• [Work order] Records follow. Print exactly the lines from the one that has "Task: Expand the Ubisoft key chevron" through the one that has "Task: Click the Lite Version column header", inclusive, and omit the pictures.

• [Supplied data]

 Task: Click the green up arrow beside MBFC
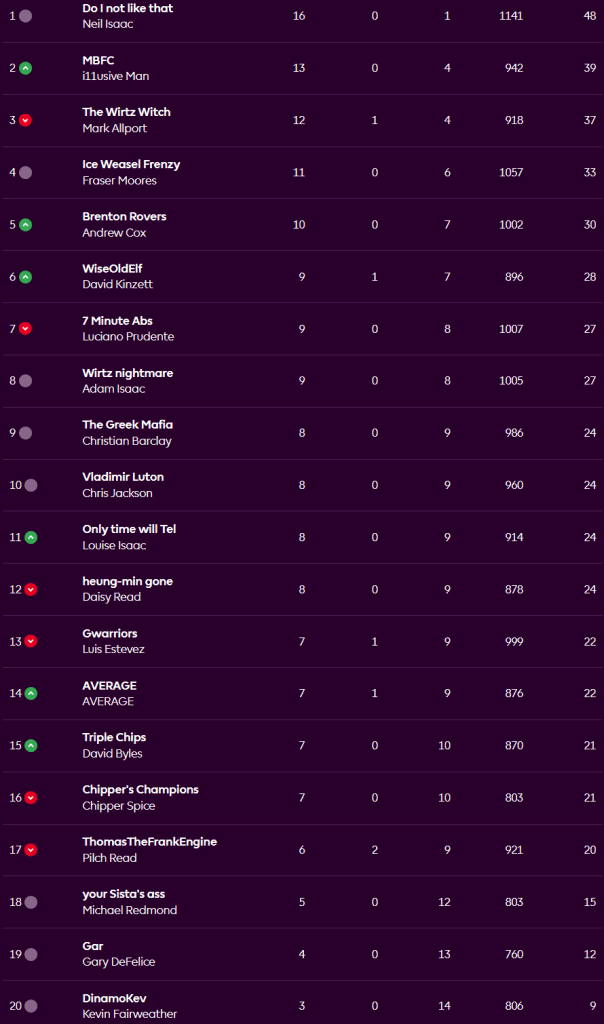[26, 68]
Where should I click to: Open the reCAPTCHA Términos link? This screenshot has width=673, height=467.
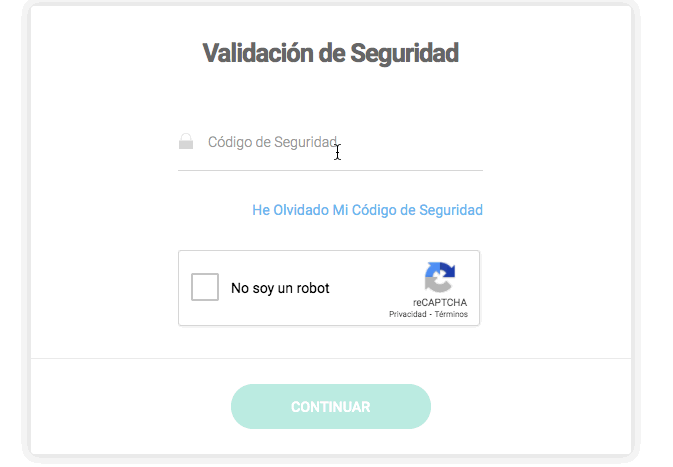point(450,314)
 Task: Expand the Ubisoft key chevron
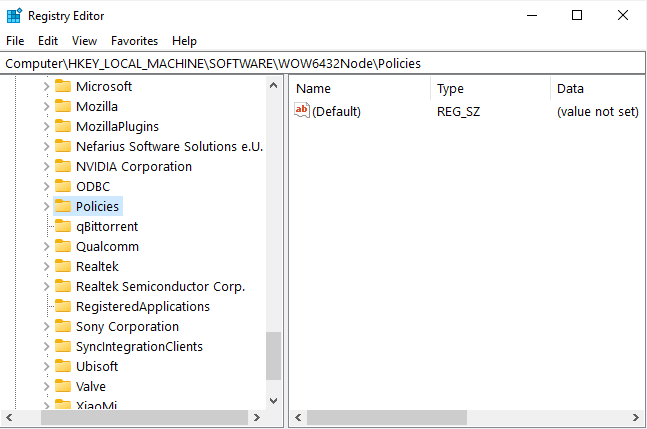coord(46,366)
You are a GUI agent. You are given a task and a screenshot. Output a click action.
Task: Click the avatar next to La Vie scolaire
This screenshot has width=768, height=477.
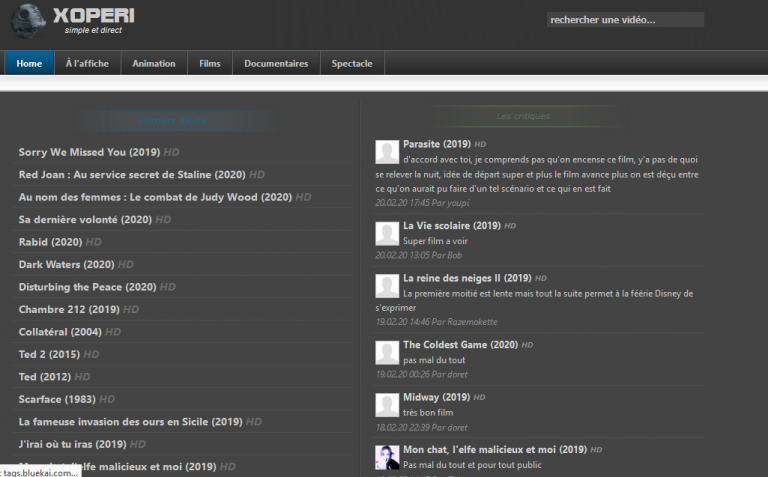tap(387, 234)
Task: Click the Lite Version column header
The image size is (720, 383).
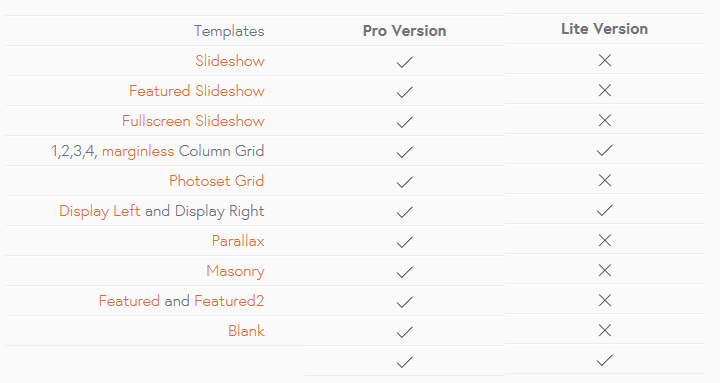Action: [x=604, y=29]
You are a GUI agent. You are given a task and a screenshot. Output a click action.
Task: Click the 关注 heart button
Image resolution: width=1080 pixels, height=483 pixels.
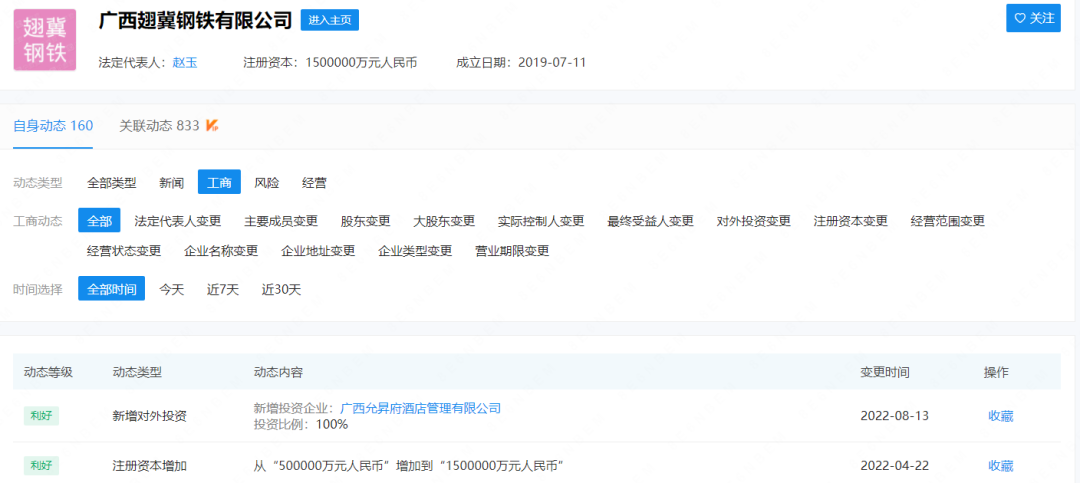[1033, 18]
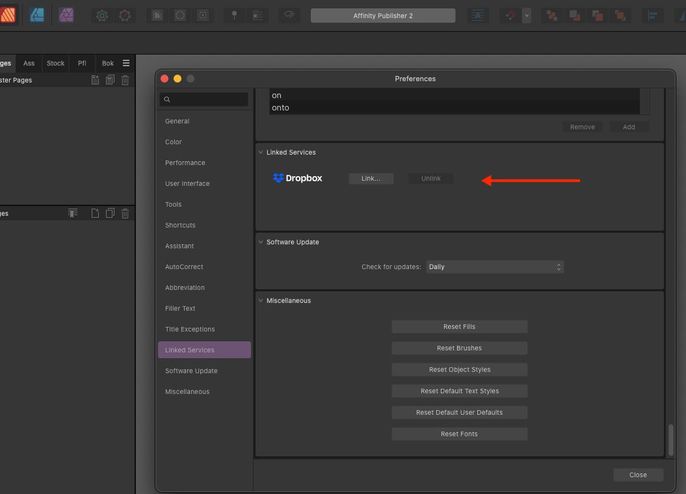Open the Stock panel tab
The height and width of the screenshot is (494, 686).
click(56, 63)
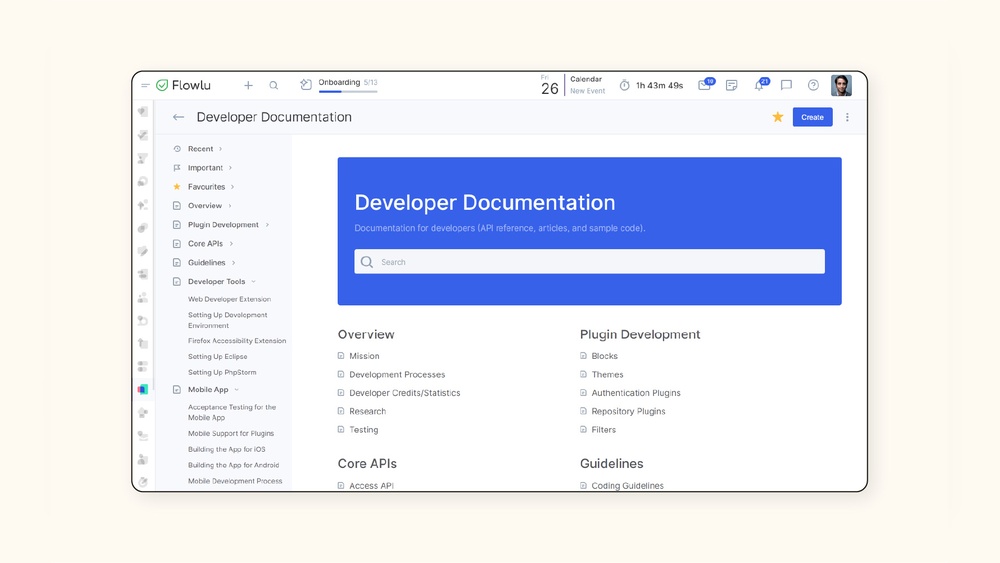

• [Output of the task]
 Task: Expand the Ubisoft key chevron
coord(46,366)
You are a GUI agent. You are given a task and a screenshot. Output a click action.
Task: Click the avatar next to La Vie scolaire
This screenshot has width=768, height=477.
tap(387, 234)
Task: Click the Lite Version column header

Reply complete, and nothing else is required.